Gibson v. Rezvanpour 601 S.E.2d 848 (Ga. 2004)

The prospective buyer of a home was bitten by the homeowner's dog.  The prospective buyer filed a claim against the homeowners, real estate agents, real estate brokers and the real estate agency.  The State Court entered summary judgment in favor of Defendants and the Court of Appeals affirmed the decision.

Giacalone v. Housing Authority of Town of Wallingford 998 A.2d 222 (Conn.App,2010)

In this Connecticut case, a tenant, who was bitten by a neighbor's dog, brought a common law negligence action against the landlord, the housing authority of the town of Wallingford. The tenant then appealed after the lower court granted the landlord's motion to strike the complaint. On appeal, this Court held that the tenant properly stated a claim under common law negligence against the landlord. Relying on Auster v. Norwalk United Methodist Church, 286 Conn. 152, 943 A.2d 391 (2008) , the court concluded that a common-law negligence action brought against a landlord in a dog bite case should not be striken simply because the landlord was the the owner or keeper of the dog.

Gannon v. Conti 86 A.D.3d 704 (N.Y.A.D. 3 Dept.,2011)

In 2008, defendants' dog allegedly left their yard by passing through an underground "invisible" electrical fence system and bit the plaintiff who was sitting on her bike on the adjacent property. Plaintiff filed suit seeking damages for injury based on common-law negligence and strict liability.
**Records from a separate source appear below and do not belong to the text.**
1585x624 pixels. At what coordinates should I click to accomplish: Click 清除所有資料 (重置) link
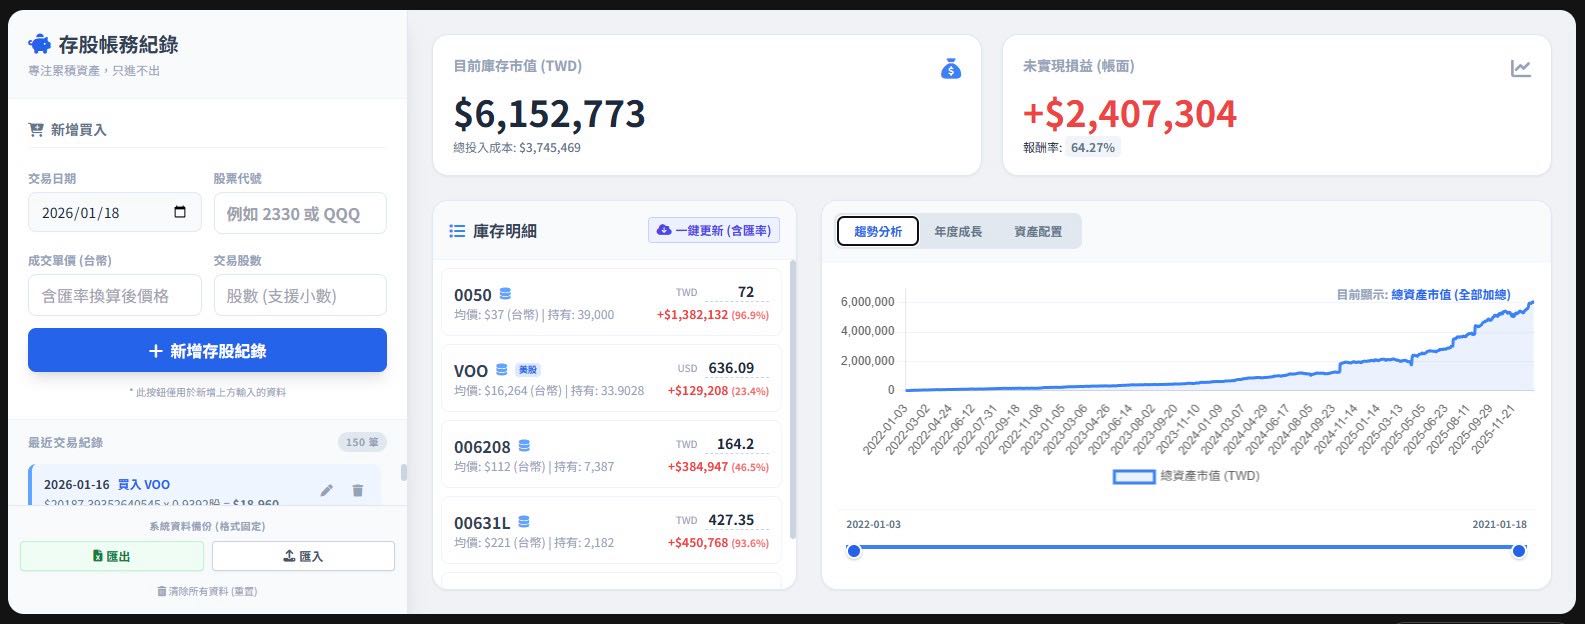click(207, 591)
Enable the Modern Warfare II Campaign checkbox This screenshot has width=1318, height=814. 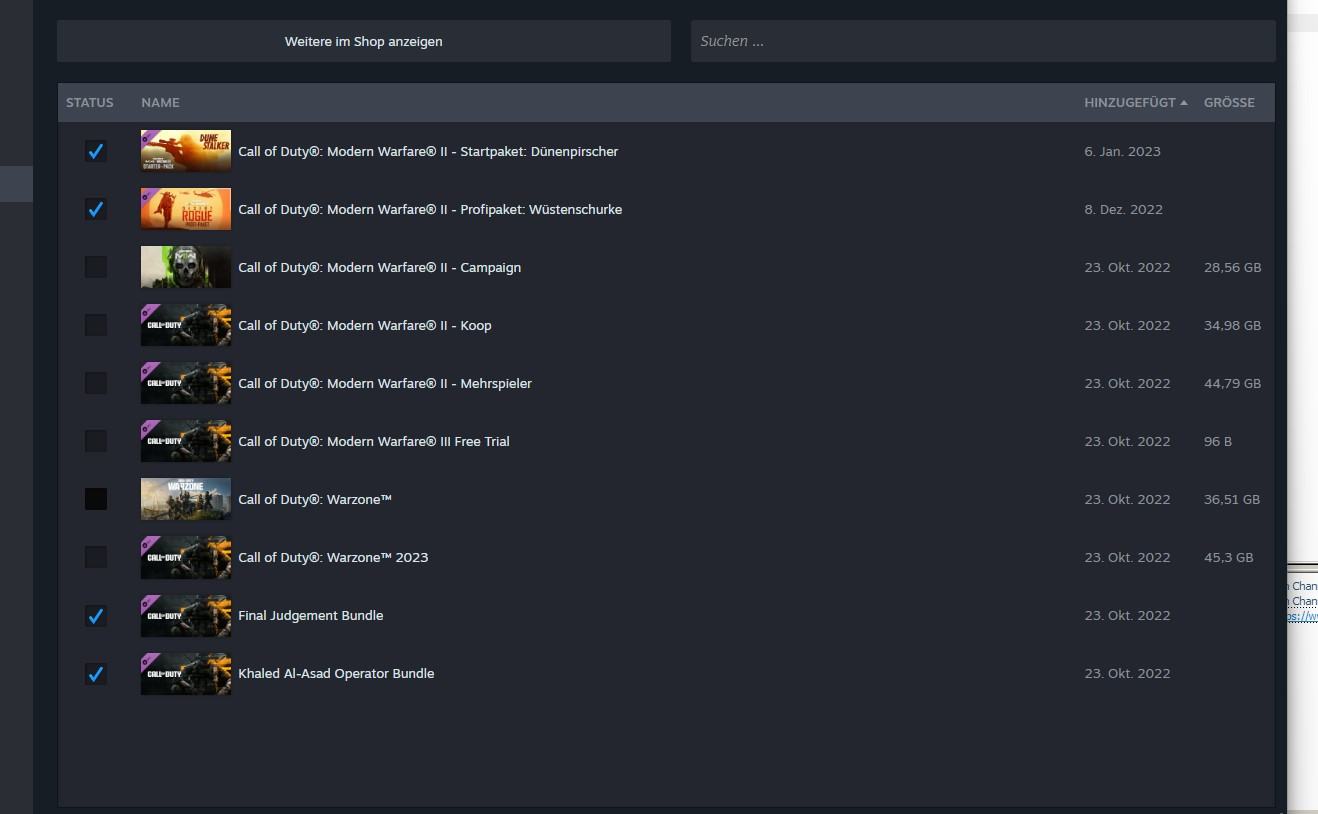[x=96, y=267]
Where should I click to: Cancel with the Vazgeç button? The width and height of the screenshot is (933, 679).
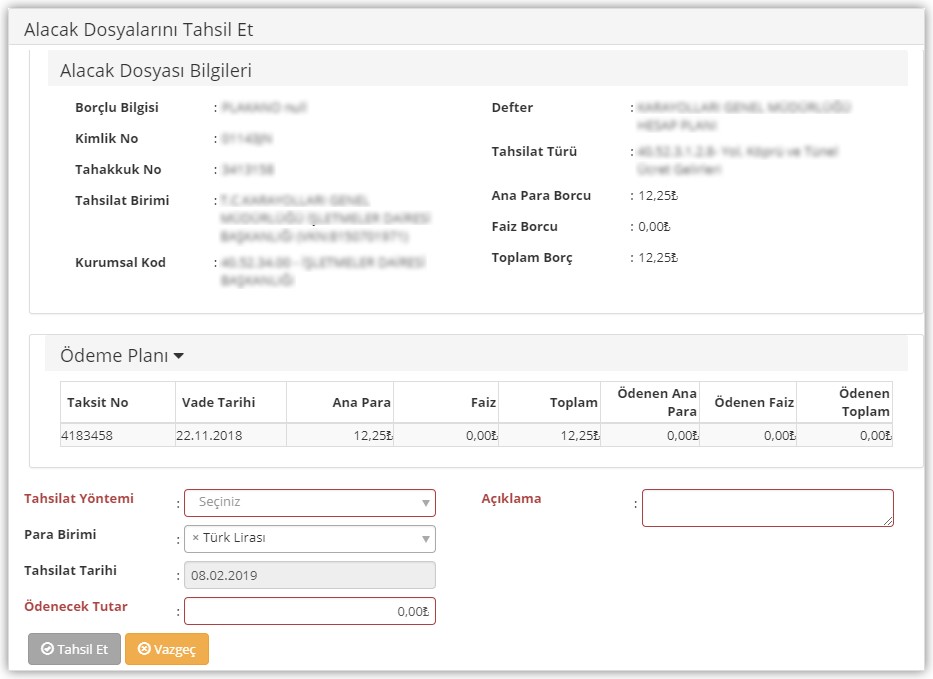coord(167,649)
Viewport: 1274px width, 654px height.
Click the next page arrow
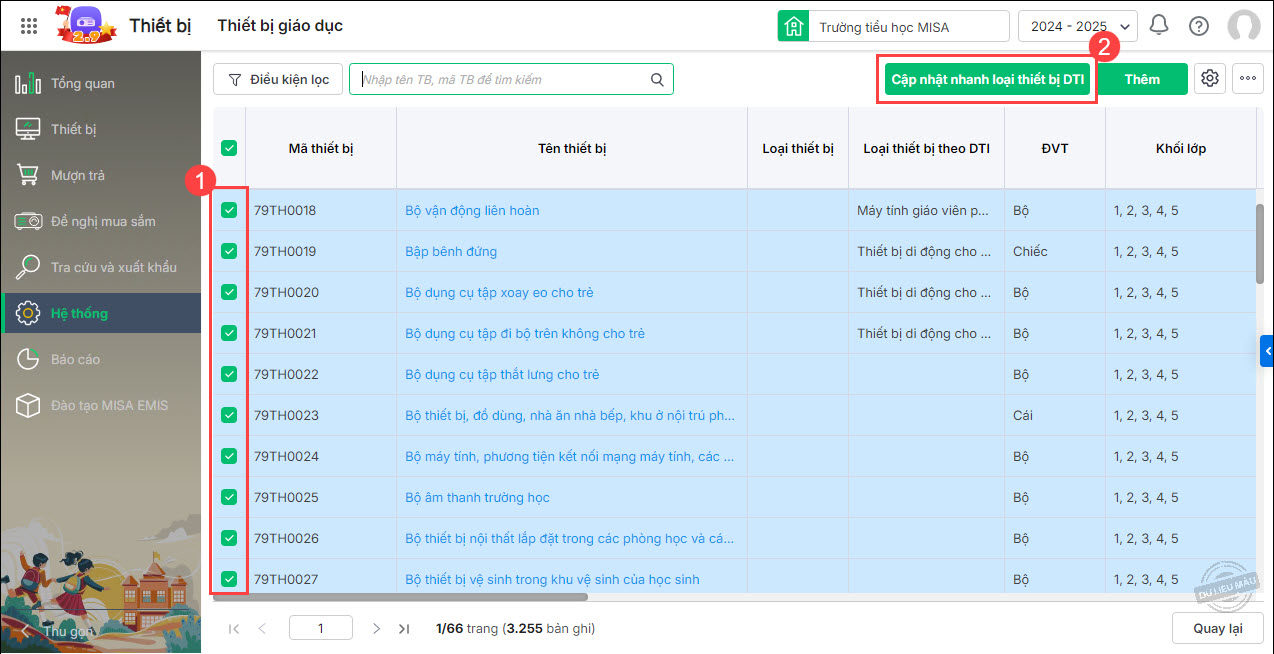(x=377, y=629)
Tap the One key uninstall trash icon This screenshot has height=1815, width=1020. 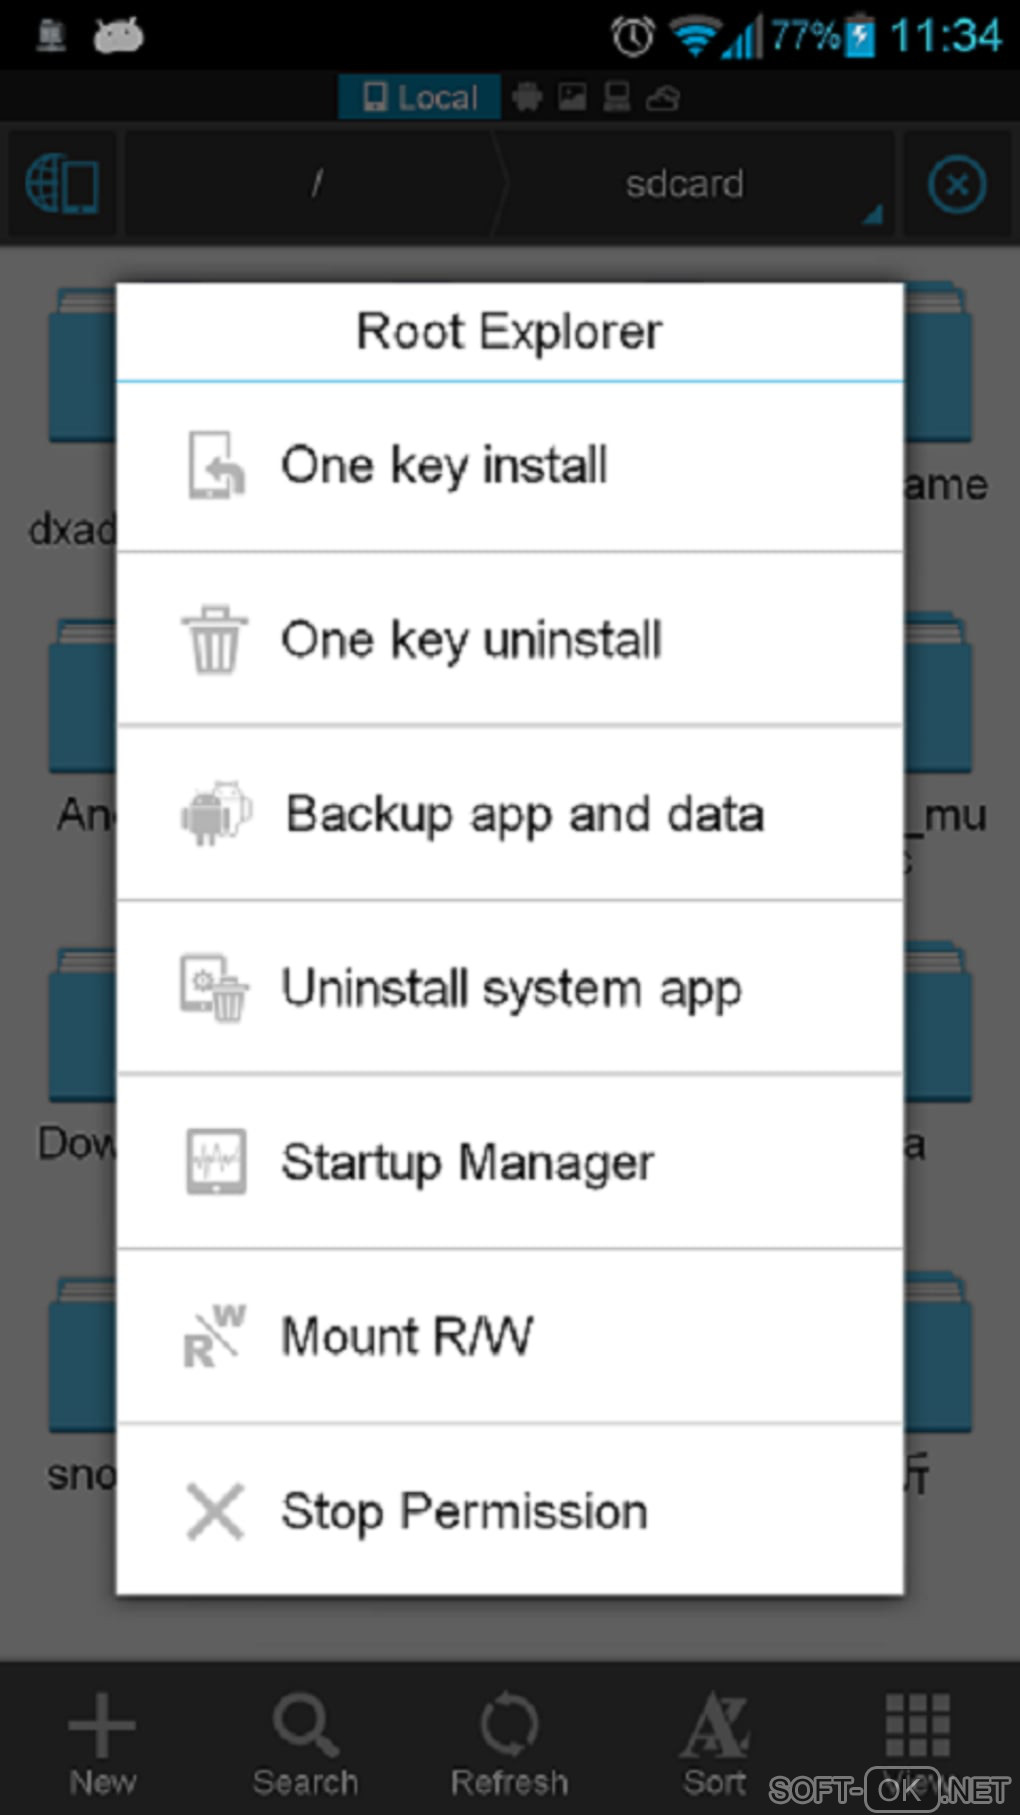(214, 640)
The lower court granted defendants' motion for summary judgment based on the fact that they had no prior knowledge of the dog's alleged vicious propensities. On appeal, the court found that even defendants' own depositions raised an issue of fact as to notice of their dog's alleged vicious propensities. Specifically, one defendant admitted he used a "bite sleeve" obtained through his employment as a police officer to encourage the dog to bite and hold a perpetrator's arm. This evidence that the dog was encouraged to leap up and bite a human arm created a sufficient issue of fact for the jury despite defendants' claim that this was a "play activity" for the dog.